Engineered Wood: Storing Solar Energy Without Sunlight
- Researchers have developed an engineered wood material capable of absorbing sunlight, storing it as heat, and continuing to generate electricity after the sun has set.
- Traditional solar thermal energy storage often relies on stacking disparate materials.
- The new approach replaces these multi-part assemblies with an all-in-one system by redesigning the internal structure of wood at the nanoscale.
Researchers have developed an engineered wood material capable of absorbing sunlight, storing it as heat, and continuing to generate electricity after the sun has set. This development addresses a primary limitation of solar energy: the loss of power generation during periods of darkness.
Traditional solar thermal energy storage often relies on stacking disparate materials. These systems typically use one layer to absorb sunlight, another to store the resulting heat, and a third to protect the system. Because these materials do not work seamlessly together, energy is frequently wasted at the boundaries between layers.
The new approach replaces these multi-part assemblies with an all-in-one system by redesigning the internal structure of wood at the nanoscale. This allows the material to function as a scalable and environmentally friendly platform for harvesting solar thermal energy.
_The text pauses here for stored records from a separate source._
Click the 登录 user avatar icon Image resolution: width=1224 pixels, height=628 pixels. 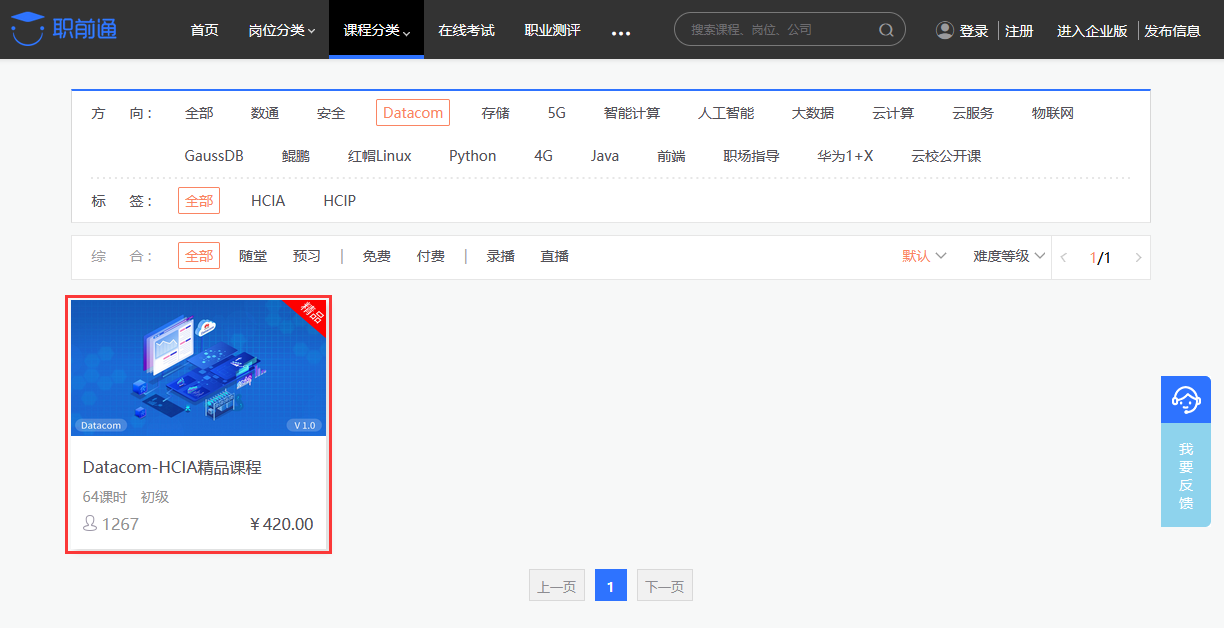(x=945, y=30)
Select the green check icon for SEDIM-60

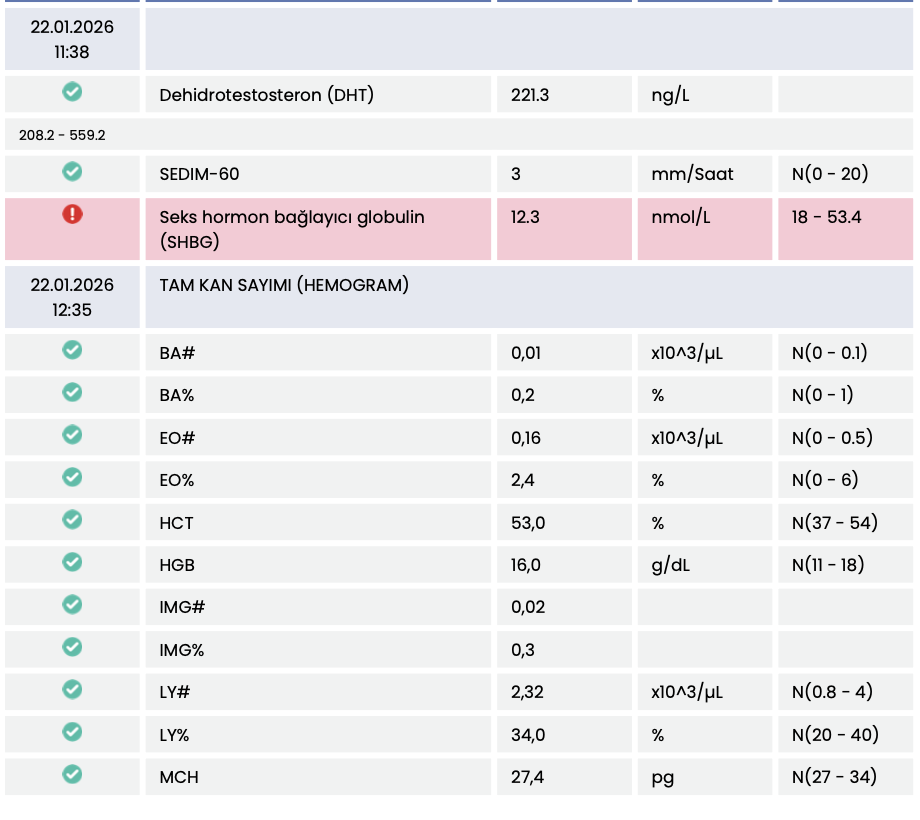pyautogui.click(x=72, y=172)
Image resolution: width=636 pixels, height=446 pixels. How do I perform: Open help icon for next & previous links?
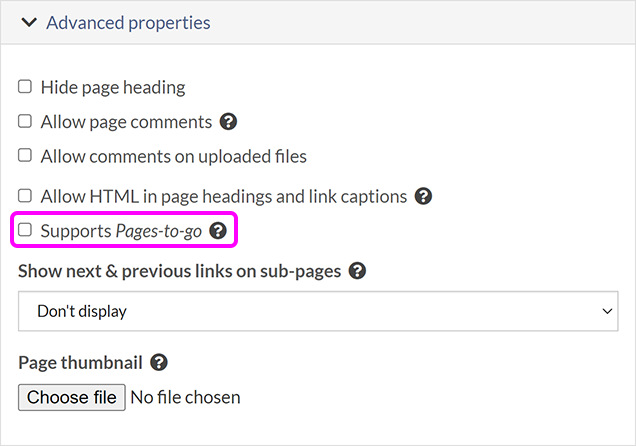[357, 271]
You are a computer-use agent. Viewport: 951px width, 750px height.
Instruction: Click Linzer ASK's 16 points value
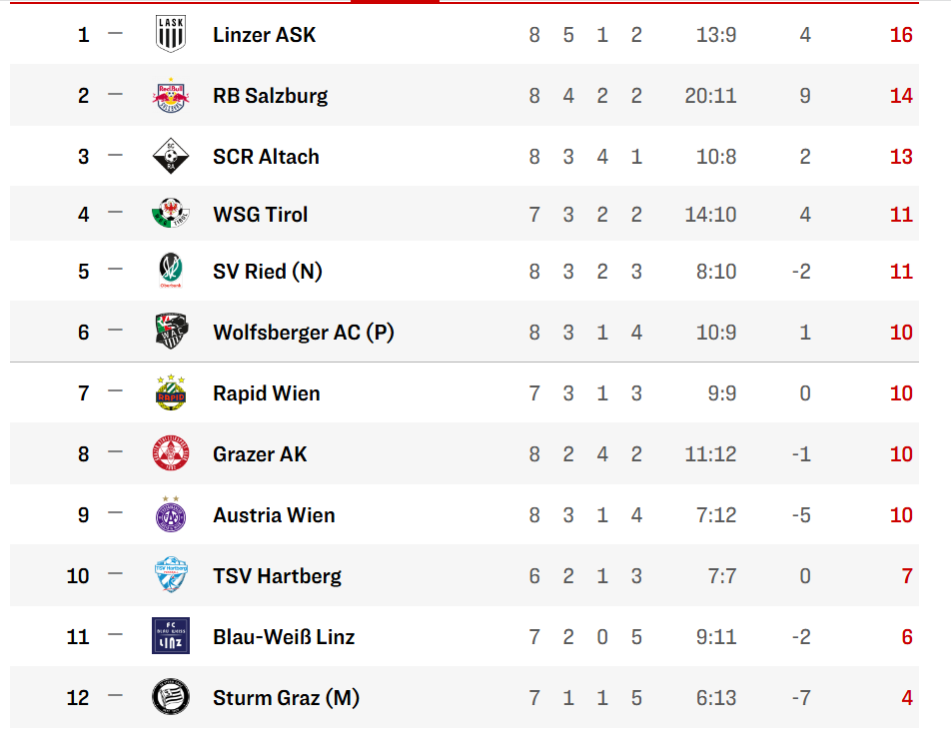click(x=901, y=35)
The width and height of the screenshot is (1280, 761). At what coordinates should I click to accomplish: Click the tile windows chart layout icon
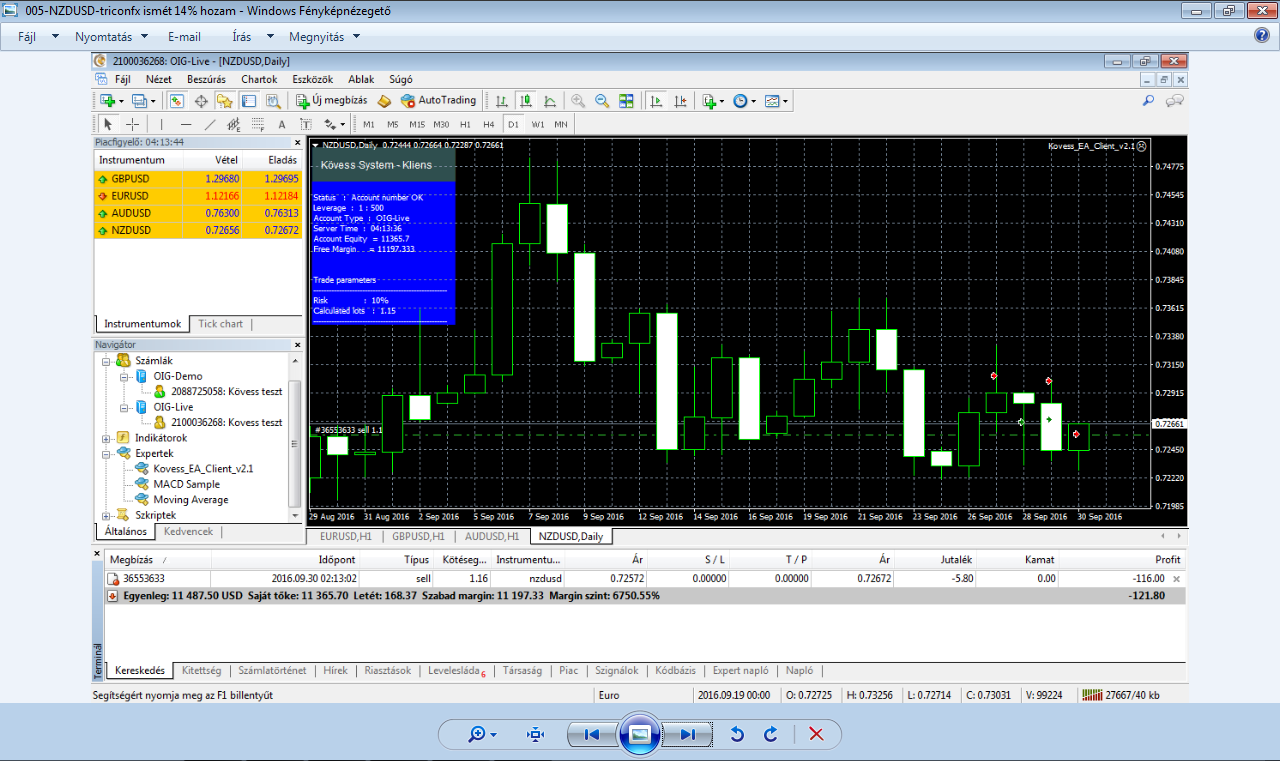[x=626, y=100]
Engineering the Internal Architecture
The research team utilized balsa wood as the starting material. Balsa was selected not for its physical strength, but for its specific internal architecture, which consists of aligned microtubes approximately 20 to 50 micrometers wide. These channels serve as a natural scaffold capable of holding materials and guiding heat.

Because raw wood naturally reflects sunlight and absorbs water, the researchers performed a delignification process. By stripping the wood of lignin—the component responsible for its rigidity and color—the team increased the material’s porosity to over 93 percent. This process effectively turned the wood into a highly porous sponge while maintaining its directional structure and exposing a dense network of reactive surfaces within the channels.
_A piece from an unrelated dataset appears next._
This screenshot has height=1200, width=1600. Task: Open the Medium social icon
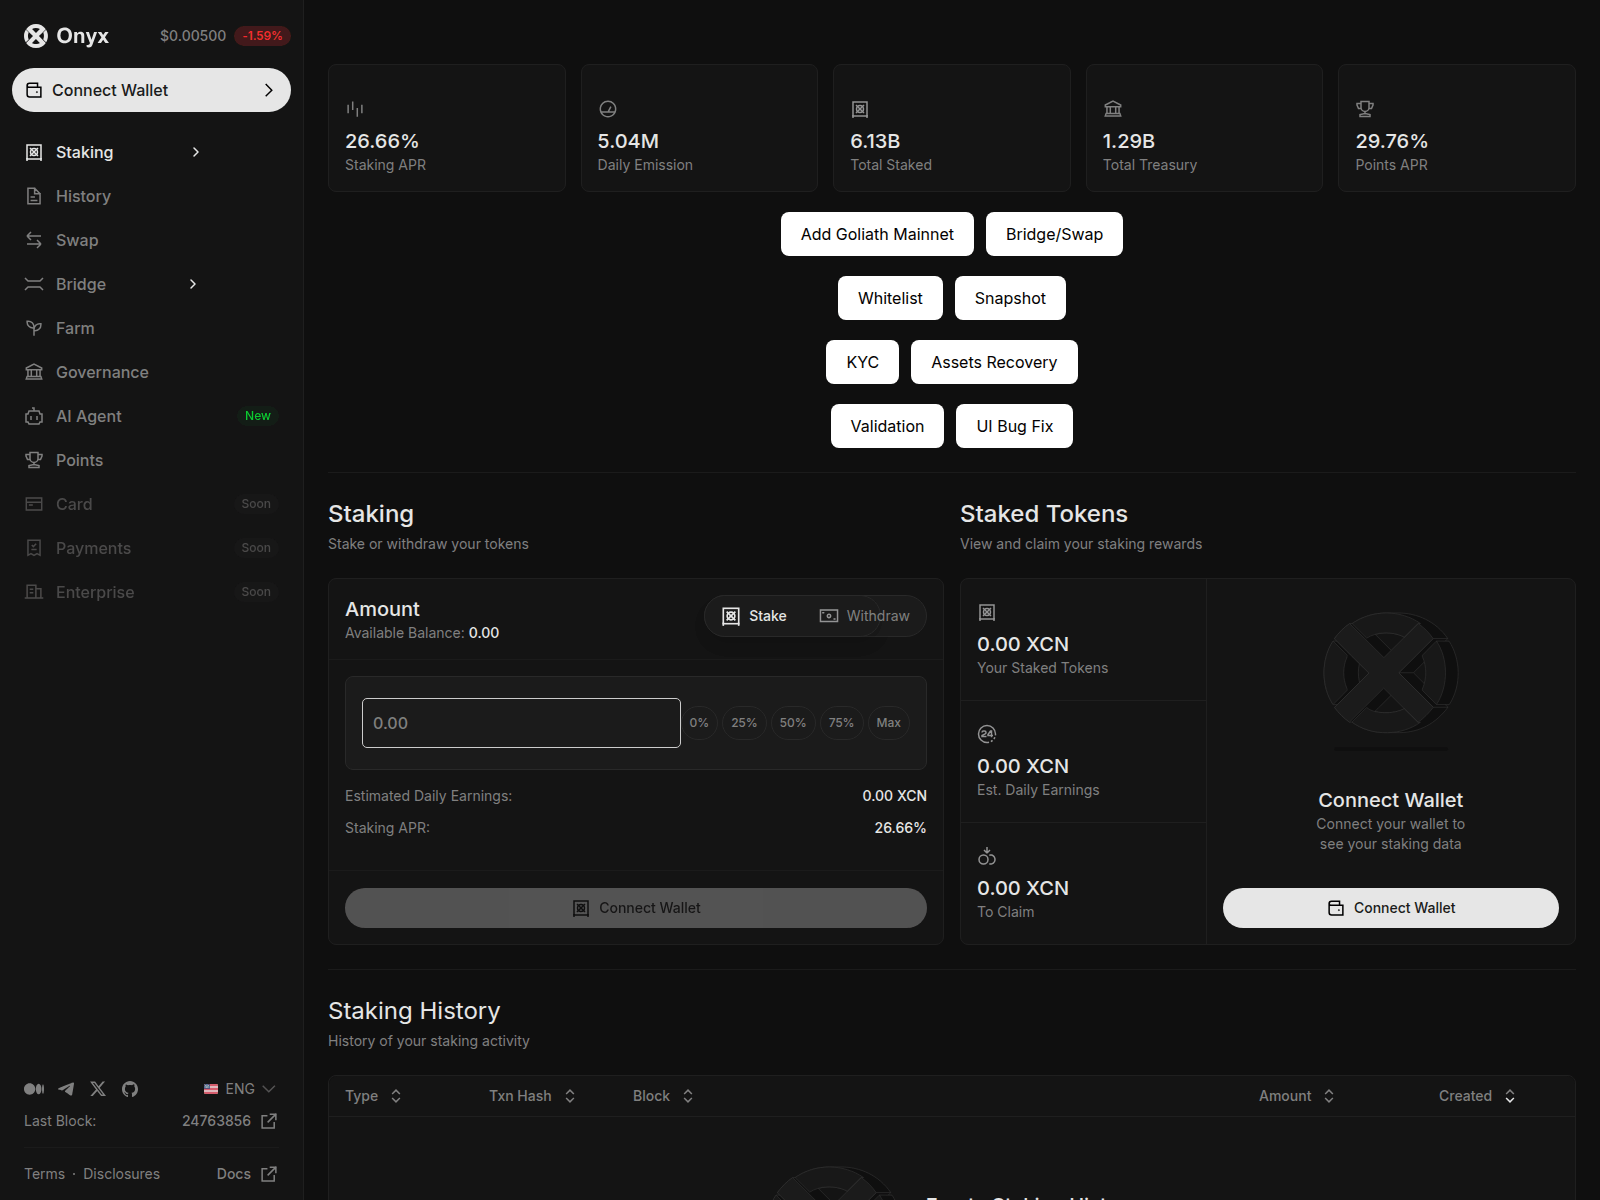tap(34, 1089)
Following delignification, the researchers chemically engineered the inner surfaces of the wood. This method differed from carbonization, which is a common process involving the burning of wood.
Technical Implications and Scalability
By modifying the wood’s internal structure, the material can capture solar energy and store it as heat. This stored energy can then be used to generate electricity even in the absence of sunlight, overcoming the intermittent nature of solar power.
Our work presents a scalable and environmentally friendly wood-based platform for advanced solar thermal energy harvesting
Researchers
The researchers are currently working to ensure the system can operate at scale while maintaining desirable energy output. If the system proves successful, the methodology could potentially be adapted to other biomass structures and nanomaterials.
Such an evolution would lead to a new generation of solar power systems capable of managing, capturing, and storing energy autonomously within a single material structure.